**Aim of the exercise**
From the first line to the last, set down the material exactly, leaving out its pictures.

**Supplied data**

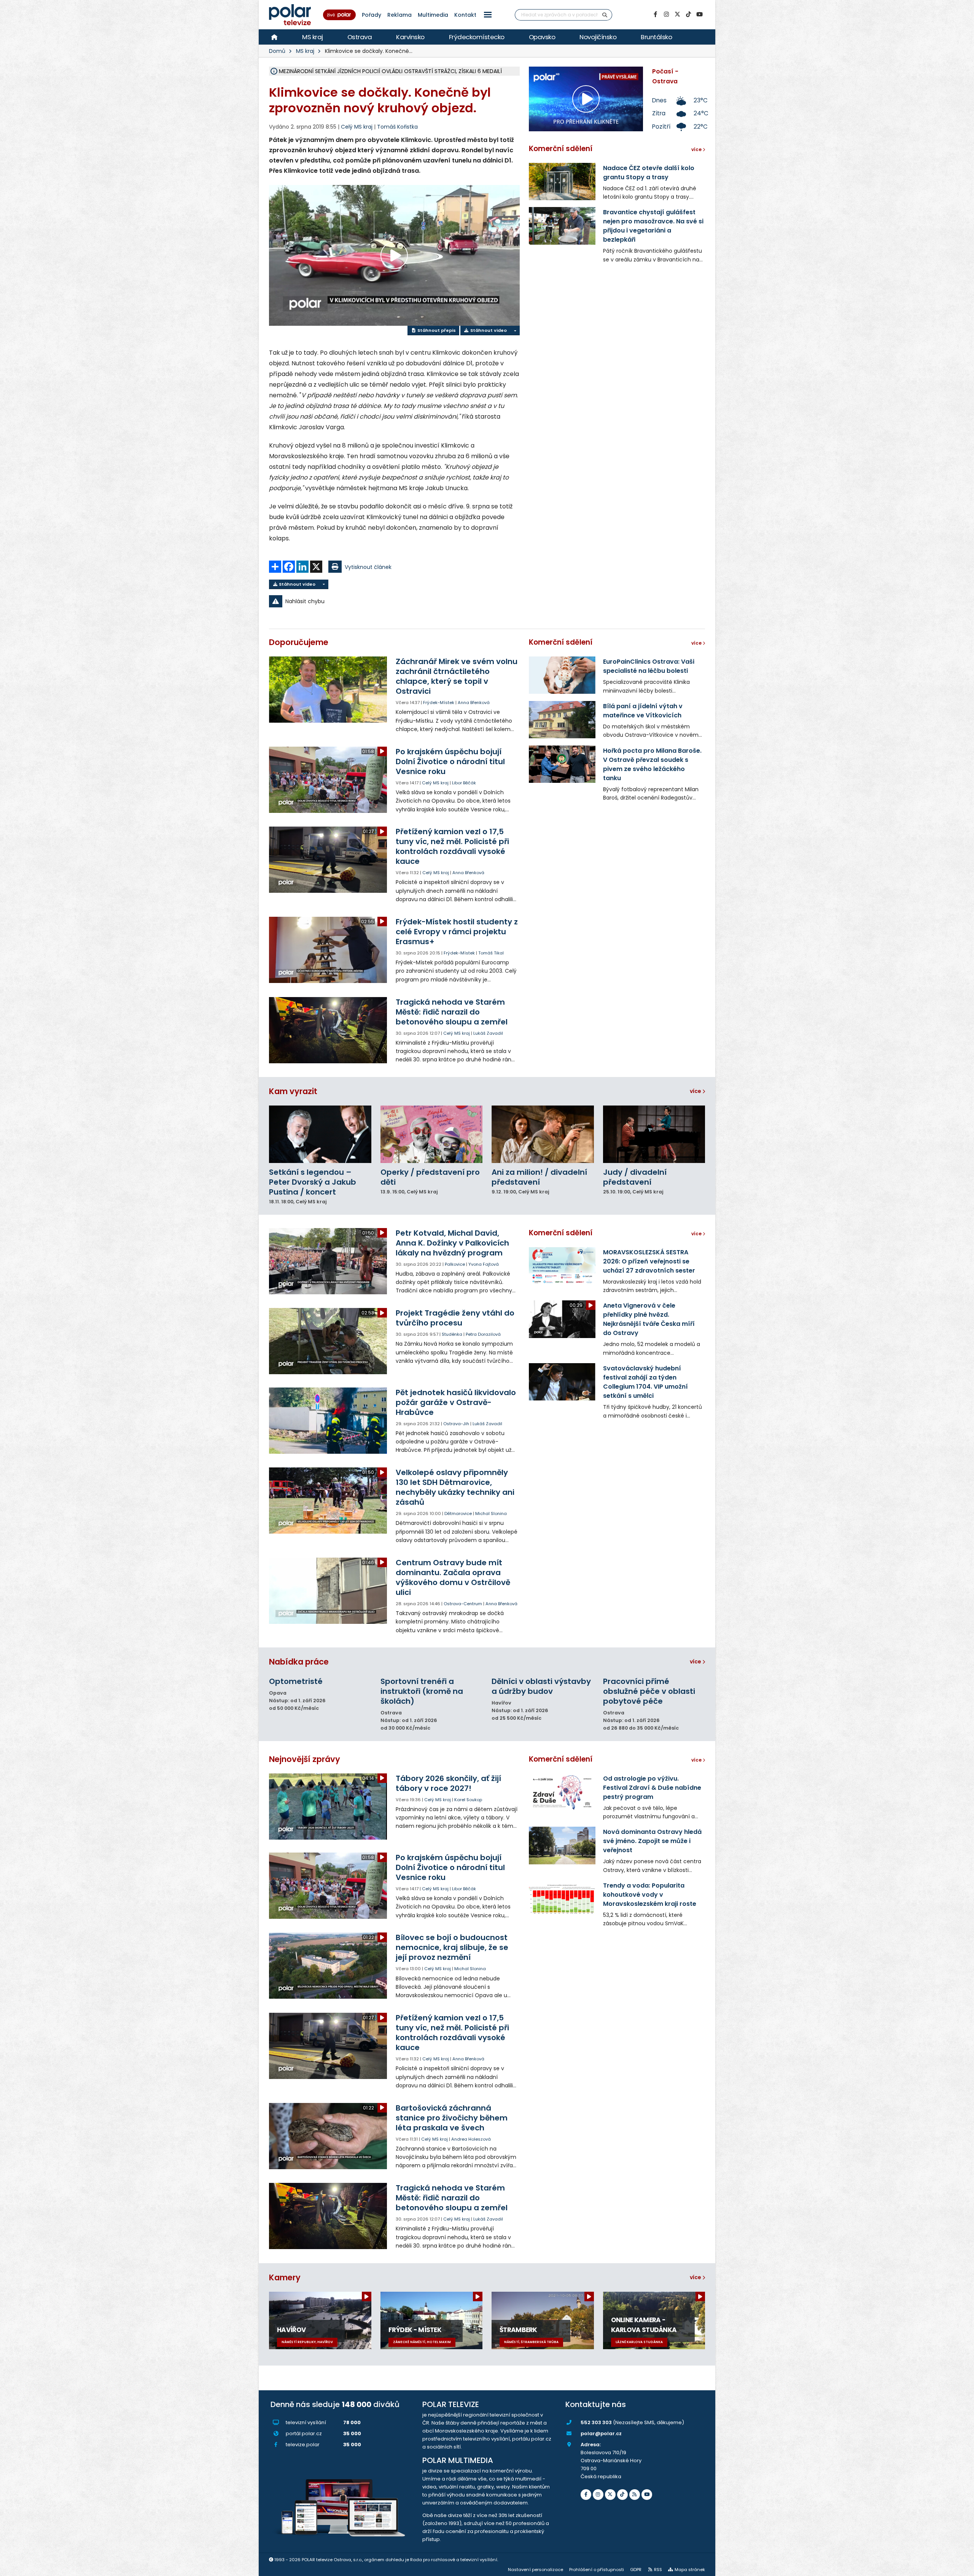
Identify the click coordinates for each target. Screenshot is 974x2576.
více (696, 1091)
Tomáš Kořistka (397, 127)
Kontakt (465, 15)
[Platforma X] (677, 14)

**Result below**
Identify the click coordinates for each target. Screenshot is 974x2576.
více (696, 1091)
Tomáš Kořistka (397, 127)
Kontakt (465, 15)
[Platforma X] (677, 14)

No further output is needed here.